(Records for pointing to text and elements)
--- start ---

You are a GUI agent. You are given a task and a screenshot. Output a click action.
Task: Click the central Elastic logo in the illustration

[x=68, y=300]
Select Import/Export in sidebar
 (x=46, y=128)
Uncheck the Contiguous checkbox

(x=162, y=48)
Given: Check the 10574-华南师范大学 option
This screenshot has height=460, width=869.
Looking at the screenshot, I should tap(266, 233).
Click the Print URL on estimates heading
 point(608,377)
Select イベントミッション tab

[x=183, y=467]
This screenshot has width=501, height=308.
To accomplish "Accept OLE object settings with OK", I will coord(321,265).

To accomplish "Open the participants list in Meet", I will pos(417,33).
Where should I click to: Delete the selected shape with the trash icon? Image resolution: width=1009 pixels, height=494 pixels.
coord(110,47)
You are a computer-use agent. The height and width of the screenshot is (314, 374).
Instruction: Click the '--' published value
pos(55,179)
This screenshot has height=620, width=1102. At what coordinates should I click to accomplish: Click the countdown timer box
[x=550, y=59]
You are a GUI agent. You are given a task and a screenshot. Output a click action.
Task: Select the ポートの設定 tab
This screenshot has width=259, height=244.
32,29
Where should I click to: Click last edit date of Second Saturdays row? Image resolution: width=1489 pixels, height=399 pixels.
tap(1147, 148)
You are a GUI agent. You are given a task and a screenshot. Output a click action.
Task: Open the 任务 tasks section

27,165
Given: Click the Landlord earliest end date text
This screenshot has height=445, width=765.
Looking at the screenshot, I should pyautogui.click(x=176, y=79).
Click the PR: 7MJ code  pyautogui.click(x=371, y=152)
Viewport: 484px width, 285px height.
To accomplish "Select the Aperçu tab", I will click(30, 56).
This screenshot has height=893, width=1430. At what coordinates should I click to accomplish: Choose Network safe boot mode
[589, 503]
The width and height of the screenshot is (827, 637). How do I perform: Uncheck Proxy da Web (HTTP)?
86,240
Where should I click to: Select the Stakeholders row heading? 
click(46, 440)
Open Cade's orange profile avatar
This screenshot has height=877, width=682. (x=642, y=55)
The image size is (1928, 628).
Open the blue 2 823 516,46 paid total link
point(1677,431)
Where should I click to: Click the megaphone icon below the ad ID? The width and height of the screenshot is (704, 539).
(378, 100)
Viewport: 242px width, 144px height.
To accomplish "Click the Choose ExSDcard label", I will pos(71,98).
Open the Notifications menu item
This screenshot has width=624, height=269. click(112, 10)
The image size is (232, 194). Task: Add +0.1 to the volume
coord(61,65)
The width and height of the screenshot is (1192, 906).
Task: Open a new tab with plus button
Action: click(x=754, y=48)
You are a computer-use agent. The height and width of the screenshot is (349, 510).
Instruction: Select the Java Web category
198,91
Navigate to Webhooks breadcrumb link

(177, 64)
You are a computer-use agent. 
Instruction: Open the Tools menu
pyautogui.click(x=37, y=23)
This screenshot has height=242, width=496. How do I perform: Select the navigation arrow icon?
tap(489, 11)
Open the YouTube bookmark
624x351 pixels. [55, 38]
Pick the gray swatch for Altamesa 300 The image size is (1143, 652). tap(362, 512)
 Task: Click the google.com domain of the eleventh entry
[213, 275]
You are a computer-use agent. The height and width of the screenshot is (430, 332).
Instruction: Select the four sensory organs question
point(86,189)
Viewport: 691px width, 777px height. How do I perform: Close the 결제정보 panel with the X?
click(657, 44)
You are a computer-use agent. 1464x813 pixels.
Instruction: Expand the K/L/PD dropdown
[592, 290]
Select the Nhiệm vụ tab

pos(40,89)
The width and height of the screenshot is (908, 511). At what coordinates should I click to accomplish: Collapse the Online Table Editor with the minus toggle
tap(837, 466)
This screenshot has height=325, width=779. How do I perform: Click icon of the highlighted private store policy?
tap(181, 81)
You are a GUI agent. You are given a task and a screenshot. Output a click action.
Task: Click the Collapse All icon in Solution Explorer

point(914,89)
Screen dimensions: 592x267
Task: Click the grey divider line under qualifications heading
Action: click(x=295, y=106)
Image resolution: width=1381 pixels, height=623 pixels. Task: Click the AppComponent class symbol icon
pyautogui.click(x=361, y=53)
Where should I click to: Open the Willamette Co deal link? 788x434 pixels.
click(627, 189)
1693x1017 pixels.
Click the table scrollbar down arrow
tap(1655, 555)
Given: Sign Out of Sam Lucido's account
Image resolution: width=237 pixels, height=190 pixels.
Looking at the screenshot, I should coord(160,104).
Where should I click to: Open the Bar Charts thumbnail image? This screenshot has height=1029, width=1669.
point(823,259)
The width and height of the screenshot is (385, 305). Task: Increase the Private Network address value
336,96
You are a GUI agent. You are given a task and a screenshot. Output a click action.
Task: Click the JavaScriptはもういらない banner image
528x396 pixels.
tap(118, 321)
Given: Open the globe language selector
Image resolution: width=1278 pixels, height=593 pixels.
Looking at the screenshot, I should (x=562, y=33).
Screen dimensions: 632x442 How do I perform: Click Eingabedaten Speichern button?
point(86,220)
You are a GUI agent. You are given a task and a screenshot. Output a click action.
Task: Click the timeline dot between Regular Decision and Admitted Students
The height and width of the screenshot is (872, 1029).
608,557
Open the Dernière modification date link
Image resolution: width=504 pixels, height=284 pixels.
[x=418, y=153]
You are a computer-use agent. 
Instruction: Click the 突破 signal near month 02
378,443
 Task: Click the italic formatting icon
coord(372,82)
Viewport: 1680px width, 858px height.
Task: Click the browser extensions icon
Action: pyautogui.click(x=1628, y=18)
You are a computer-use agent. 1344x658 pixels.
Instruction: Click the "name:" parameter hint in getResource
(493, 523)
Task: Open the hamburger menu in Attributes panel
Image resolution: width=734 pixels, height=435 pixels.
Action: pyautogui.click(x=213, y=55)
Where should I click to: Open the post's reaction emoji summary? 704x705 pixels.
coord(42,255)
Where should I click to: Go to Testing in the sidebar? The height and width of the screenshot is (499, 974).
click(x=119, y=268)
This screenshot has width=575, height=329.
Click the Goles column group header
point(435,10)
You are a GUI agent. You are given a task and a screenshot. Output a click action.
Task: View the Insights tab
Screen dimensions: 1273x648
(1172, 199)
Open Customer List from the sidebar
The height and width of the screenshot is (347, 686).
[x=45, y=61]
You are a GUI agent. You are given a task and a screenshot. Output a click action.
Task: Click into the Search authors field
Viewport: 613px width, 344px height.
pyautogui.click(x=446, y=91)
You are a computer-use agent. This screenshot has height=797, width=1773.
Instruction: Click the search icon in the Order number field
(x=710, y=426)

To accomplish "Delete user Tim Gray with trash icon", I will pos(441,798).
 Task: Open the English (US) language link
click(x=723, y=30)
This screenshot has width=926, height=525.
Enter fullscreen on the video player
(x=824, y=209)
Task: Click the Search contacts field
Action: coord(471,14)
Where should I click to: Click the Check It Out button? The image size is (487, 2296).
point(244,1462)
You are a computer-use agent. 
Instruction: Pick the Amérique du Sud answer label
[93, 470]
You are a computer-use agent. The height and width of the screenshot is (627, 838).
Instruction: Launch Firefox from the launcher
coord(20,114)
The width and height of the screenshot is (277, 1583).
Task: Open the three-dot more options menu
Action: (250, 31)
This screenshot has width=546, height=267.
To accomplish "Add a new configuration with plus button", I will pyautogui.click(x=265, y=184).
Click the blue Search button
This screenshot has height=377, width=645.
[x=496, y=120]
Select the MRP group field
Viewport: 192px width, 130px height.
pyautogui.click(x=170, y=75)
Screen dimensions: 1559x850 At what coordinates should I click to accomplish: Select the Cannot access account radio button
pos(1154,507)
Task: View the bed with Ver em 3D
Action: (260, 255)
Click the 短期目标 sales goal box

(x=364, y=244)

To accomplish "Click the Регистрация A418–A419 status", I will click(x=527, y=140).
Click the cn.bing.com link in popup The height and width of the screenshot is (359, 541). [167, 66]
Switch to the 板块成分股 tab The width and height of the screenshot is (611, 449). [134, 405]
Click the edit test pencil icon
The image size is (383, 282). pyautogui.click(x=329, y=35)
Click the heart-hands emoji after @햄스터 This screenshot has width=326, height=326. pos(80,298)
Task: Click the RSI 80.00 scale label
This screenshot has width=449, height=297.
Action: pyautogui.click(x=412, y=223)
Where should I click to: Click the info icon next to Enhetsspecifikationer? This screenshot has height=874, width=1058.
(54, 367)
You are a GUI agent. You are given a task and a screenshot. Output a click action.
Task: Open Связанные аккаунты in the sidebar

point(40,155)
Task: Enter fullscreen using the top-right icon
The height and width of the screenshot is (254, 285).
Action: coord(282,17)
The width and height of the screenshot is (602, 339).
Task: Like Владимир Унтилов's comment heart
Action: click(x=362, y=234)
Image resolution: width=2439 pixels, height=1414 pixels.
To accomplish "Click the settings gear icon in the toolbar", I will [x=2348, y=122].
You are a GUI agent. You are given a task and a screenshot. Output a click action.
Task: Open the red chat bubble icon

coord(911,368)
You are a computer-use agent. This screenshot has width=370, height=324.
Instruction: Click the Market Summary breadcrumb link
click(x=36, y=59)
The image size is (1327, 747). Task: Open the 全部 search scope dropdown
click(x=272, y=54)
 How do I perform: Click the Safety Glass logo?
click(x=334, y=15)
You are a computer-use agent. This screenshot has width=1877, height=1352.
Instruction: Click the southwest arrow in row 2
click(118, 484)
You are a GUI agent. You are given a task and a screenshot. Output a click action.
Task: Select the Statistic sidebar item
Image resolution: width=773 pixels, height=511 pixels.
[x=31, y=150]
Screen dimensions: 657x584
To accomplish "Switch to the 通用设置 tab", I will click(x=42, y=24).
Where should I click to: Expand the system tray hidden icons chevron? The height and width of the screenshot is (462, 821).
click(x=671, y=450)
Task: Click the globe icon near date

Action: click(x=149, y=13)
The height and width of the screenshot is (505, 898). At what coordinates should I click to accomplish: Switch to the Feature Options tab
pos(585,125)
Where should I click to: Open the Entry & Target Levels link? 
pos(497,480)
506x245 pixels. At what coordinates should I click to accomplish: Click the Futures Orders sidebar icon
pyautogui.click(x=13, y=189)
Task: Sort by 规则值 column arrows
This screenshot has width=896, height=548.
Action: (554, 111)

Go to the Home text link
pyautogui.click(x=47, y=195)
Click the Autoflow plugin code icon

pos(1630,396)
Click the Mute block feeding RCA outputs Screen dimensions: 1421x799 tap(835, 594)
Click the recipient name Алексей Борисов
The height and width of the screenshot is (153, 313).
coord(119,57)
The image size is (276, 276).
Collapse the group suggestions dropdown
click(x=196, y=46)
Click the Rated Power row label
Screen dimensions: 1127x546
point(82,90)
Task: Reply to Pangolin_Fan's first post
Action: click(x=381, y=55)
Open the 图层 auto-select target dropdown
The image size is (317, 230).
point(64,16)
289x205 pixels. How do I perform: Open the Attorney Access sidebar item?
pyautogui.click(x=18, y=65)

--- end ---

TASK: Could you retype the data starting at the line that contains "Click the 短期目标 sales goal box" and ending at the line that contains "point(40,155)", with both of those lines included?

EXERCISE RESPONSE:
Click the 短期目标 sales goal box

(x=364, y=244)

To accomplish "Click the Регистрация A418–A419 status", I will click(x=527, y=140).
Click the cn.bing.com link in popup The height and width of the screenshot is (359, 541). [167, 66]
Switch to the 板块成分股 tab The width and height of the screenshot is (611, 449). [134, 405]
Click the edit test pencil icon
The image size is (383, 282). pyautogui.click(x=329, y=35)
Click the heart-hands emoji after @햄스터 This screenshot has width=326, height=326. pos(80,298)
Task: Click the RSI 80.00 scale label
This screenshot has width=449, height=297.
Action: pyautogui.click(x=412, y=223)
Where should I click to: Click the info icon next to Enhetsspecifikationer? This screenshot has height=874, width=1058.
(54, 367)
You are a GUI agent. You are given a task and a screenshot. Output a click action.
Task: Open Связанные аккаунты in the sidebar

point(40,155)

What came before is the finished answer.